Durian Merah - Buah durian berwarna kuning
memang sudah biasa. Tetapi ada durian merah atau yang disebut durian Siwayut di
Desa Kemiren, Kecamatan Glagah. Durian jenis ini juga ada di Kecamatan Songgon.
Apa istimewanya?
Ada sebuah gang yang bernama Duren Abang
di Desa Kemiren, Kecamatan Glagah, Banyuwangi. Nama gang itu memang unik,
karena asal nama gang itu berasal dari duren abang (durian merah). Di ujung
gang itu terdapat rumah Serad, 70, si pemilik pohon durian langka yang biasa
disebut durian siwayut itu.
Menurut Serad, asal kata siwayut
tersebut berasal dari zaman nenek moyangnya. Dalam bahasa Using, siwayut artinya adalah warisan
buyut atau warisan nenek moyang. Sedangkan warga sekitar menyebut, asal usul
nama gang tersebut berasal dari sebuah pohon durian yang menghasilkan buah
durian merah. Pohon itu hingga sekarang masih berada di pekarangan belakang
rumah Serad.
Diameter pohon durian merah itu
berukuran besar. Ukurannya hampir sama dengan pelukan tiga orang dewasa ini.

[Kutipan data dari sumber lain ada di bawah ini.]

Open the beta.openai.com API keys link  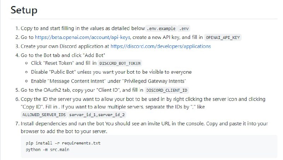coord(82,37)
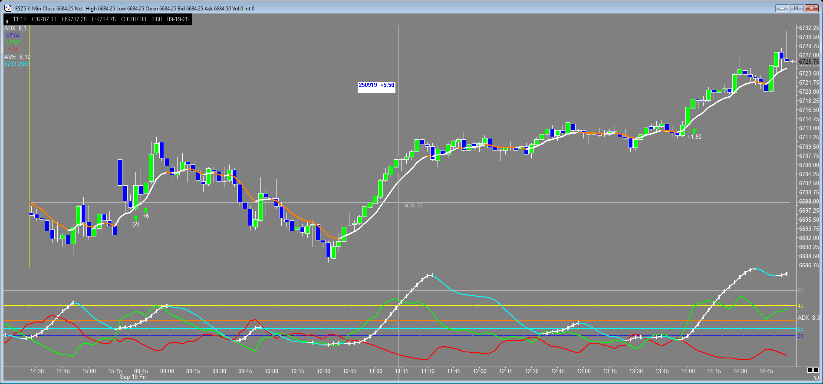823x384 pixels.
Task: Click the last-price arrow marker beside 6725.75
Action: click(793, 62)
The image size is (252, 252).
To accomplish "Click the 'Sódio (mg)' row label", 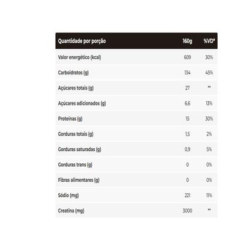I will [68, 196].
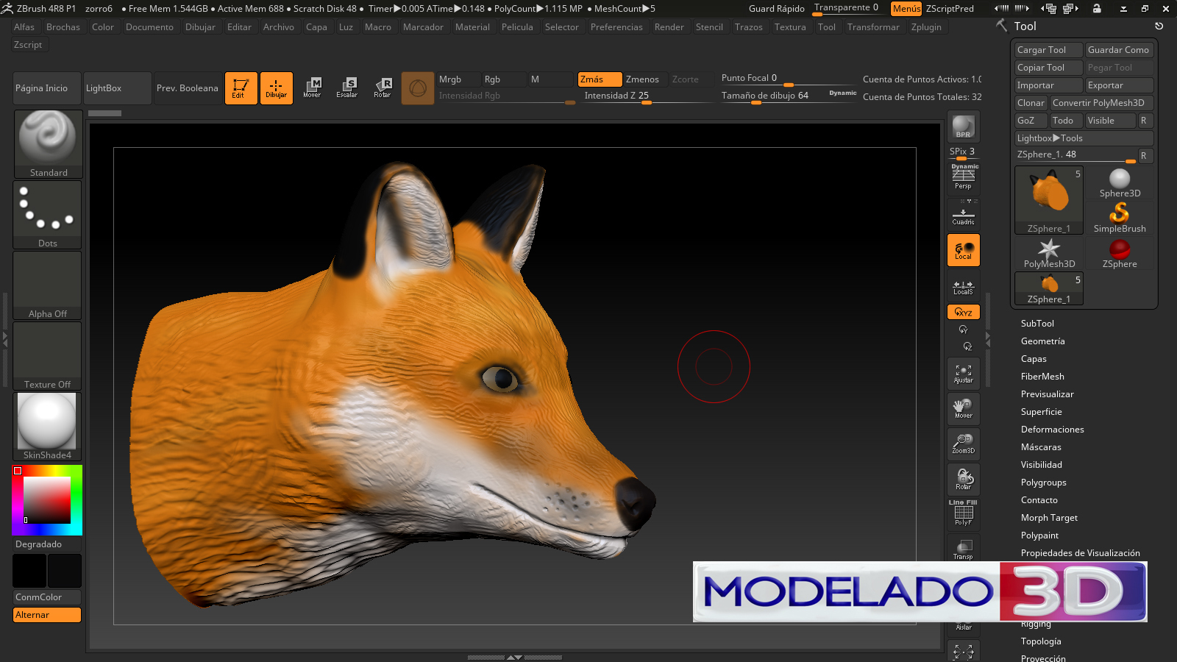The height and width of the screenshot is (662, 1177).
Task: Select the Escalar (scale) tool
Action: tap(346, 88)
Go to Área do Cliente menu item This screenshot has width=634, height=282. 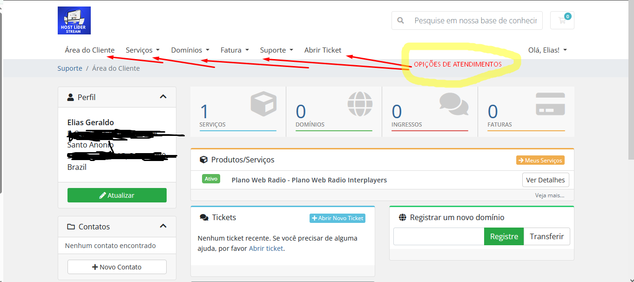click(x=90, y=50)
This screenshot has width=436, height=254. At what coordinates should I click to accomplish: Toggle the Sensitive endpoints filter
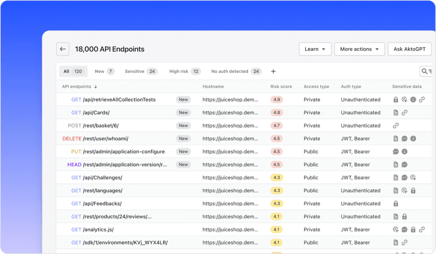coord(141,71)
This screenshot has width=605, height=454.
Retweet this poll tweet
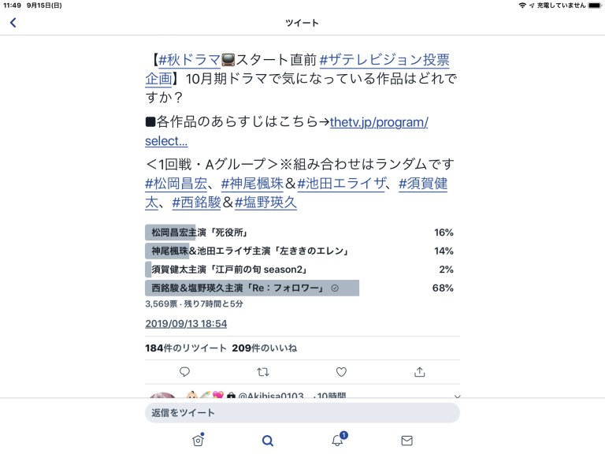[263, 372]
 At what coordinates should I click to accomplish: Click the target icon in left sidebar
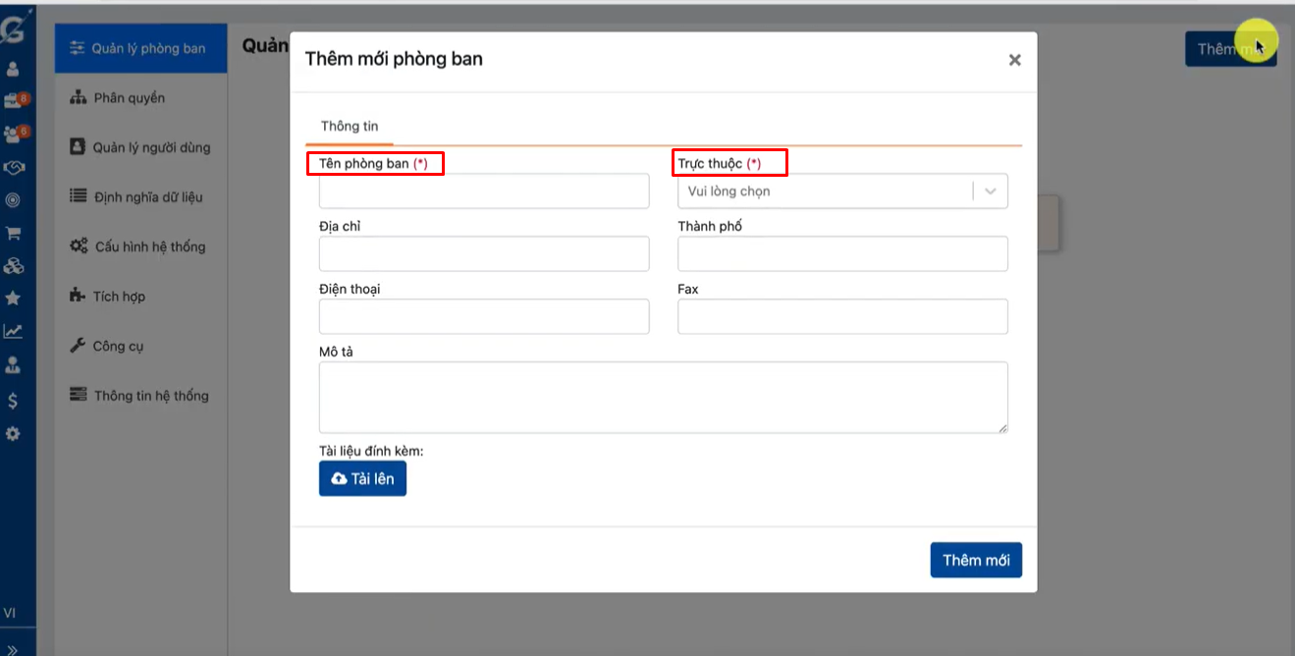tap(13, 200)
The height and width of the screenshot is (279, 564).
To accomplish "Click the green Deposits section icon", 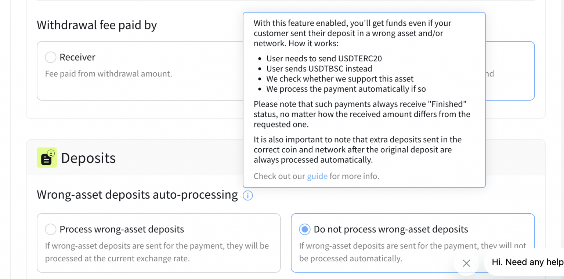I will 47,157.
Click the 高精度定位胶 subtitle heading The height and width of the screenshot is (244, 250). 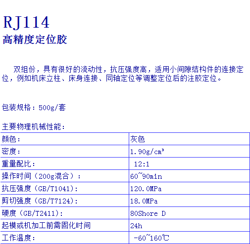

Tinggi pohon itu sekitar 50 meter. Berdasarkan cerita warga sekitar, pohon ini
merupakan wit babon (pohon induk) dari pohon-pohon durian merah yang ada di
Banyuwangi.
Menurut Serad, usia pohon ini sudah
mencapai sekitar 310 tahun. Kapan awal
kehidupannya, Serad mengaku tidak tahu menahu. Yang jelas, pohon itu telah ada
sejak dia lahir. Bahkan, sudah ada sejak masa neneknya masih kecil. “Pohon itu
warisan turun temurun. Sehingga saya dan keturunan kami tidak boleh menebangnya,”
ujarnya.
Serad mengatakan, pohon itu merupakan
pohon induk dari pohon-pohon durian merah yang sekarang ini banyak terdapat di
Banyuwangi. Perbedaannya terlihat pada warna dan rasa buahnya. Buah durian
merah yang dihasilkan oleh pohon induk tersebut, warnanya merah tua, sementara
dari pohon anakan, yaitu pohon hasil peranakan pohon induk tersebut, warna
daging buahnya adalah merah muda. Rasanya pun berbeda.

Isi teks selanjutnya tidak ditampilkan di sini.